=== PROBLEM REQUIREMENTS ===
What you need to produce from the material below is an exact transcription of the lines from the one with "Clutches (1085, 894)" through the one with "Bottoms (778, 922)", both included, and no other line.

=== AVAILABLE RECORDS ===

[Start of section]

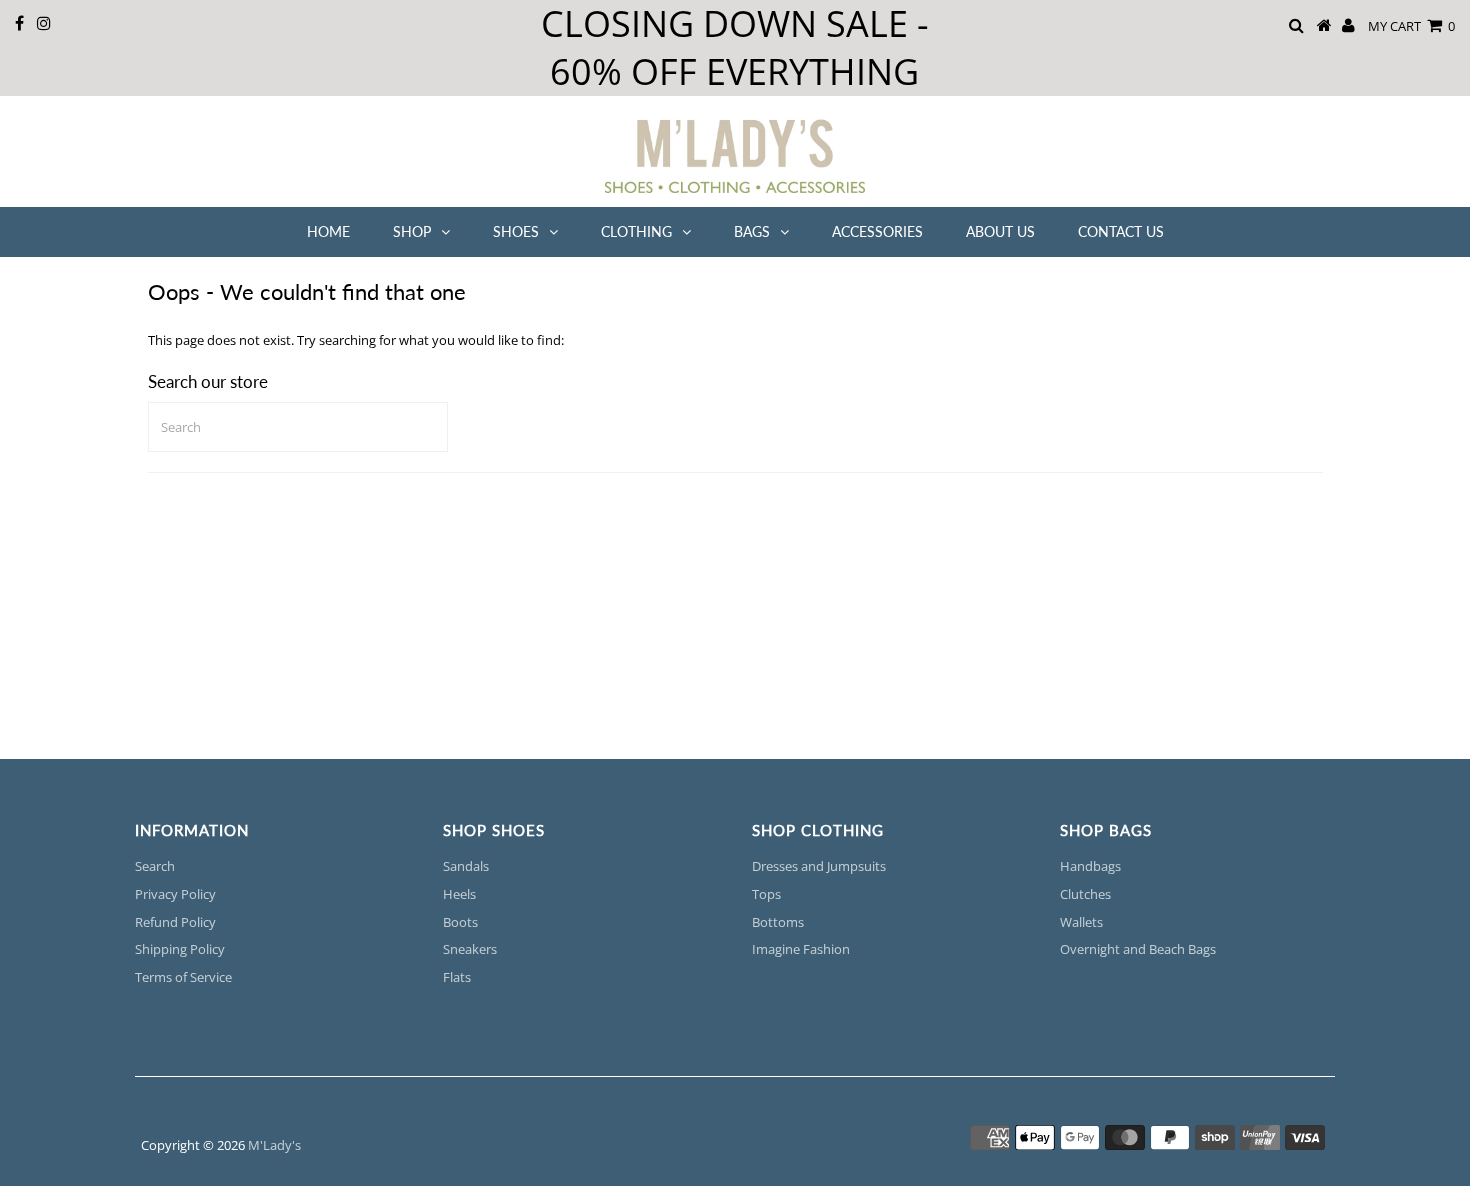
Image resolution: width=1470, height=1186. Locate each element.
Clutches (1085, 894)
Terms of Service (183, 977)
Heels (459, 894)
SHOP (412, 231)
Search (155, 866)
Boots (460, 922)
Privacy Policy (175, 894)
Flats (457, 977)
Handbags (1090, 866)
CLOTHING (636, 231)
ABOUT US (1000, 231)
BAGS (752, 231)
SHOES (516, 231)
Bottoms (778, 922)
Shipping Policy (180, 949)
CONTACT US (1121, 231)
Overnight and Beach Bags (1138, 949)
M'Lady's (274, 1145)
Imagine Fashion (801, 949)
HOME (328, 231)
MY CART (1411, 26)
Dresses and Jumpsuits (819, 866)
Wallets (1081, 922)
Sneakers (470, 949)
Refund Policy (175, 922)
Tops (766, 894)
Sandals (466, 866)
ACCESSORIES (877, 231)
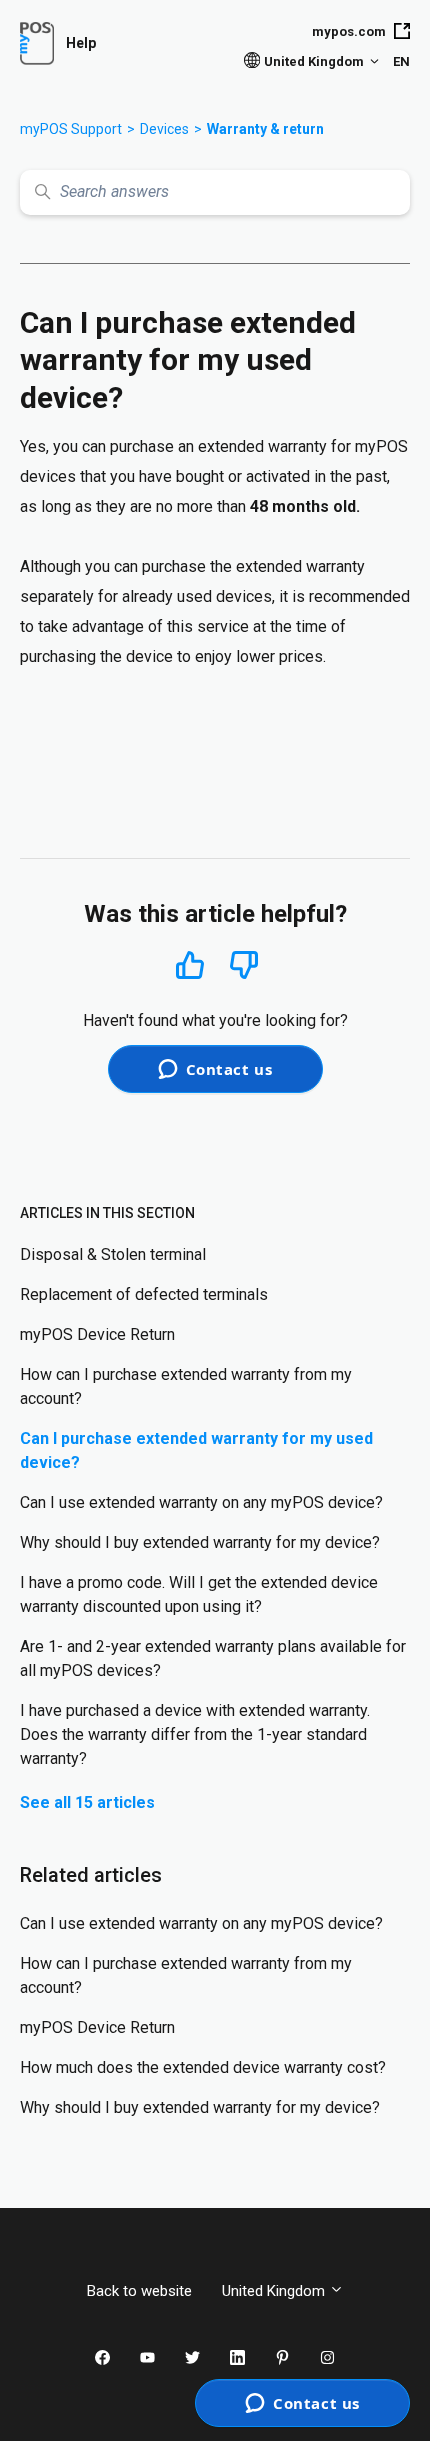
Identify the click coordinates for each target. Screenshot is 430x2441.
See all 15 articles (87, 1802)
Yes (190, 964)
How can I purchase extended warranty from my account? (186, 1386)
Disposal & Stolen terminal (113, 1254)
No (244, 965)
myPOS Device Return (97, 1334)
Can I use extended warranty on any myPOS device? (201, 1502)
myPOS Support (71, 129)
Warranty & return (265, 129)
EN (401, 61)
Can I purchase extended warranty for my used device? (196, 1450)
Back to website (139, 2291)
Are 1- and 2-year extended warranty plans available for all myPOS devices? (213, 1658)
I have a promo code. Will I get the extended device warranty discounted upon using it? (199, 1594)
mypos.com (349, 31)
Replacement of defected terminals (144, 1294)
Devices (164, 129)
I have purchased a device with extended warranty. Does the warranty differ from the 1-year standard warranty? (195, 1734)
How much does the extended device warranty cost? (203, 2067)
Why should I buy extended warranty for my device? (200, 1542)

[End of section]

=== EXERCISE ANSWER ===
Clutches (1085, 894)
Terms of Service (183, 977)
Heels (459, 894)
SHOP (412, 231)
Search (155, 866)
Boots (460, 922)
Privacy Policy (175, 894)
Flats (457, 977)
Handbags (1090, 866)
CLOTHING (636, 231)
ABOUT US (1000, 231)
BAGS (752, 231)
SHOES (516, 231)
Bottoms (778, 922)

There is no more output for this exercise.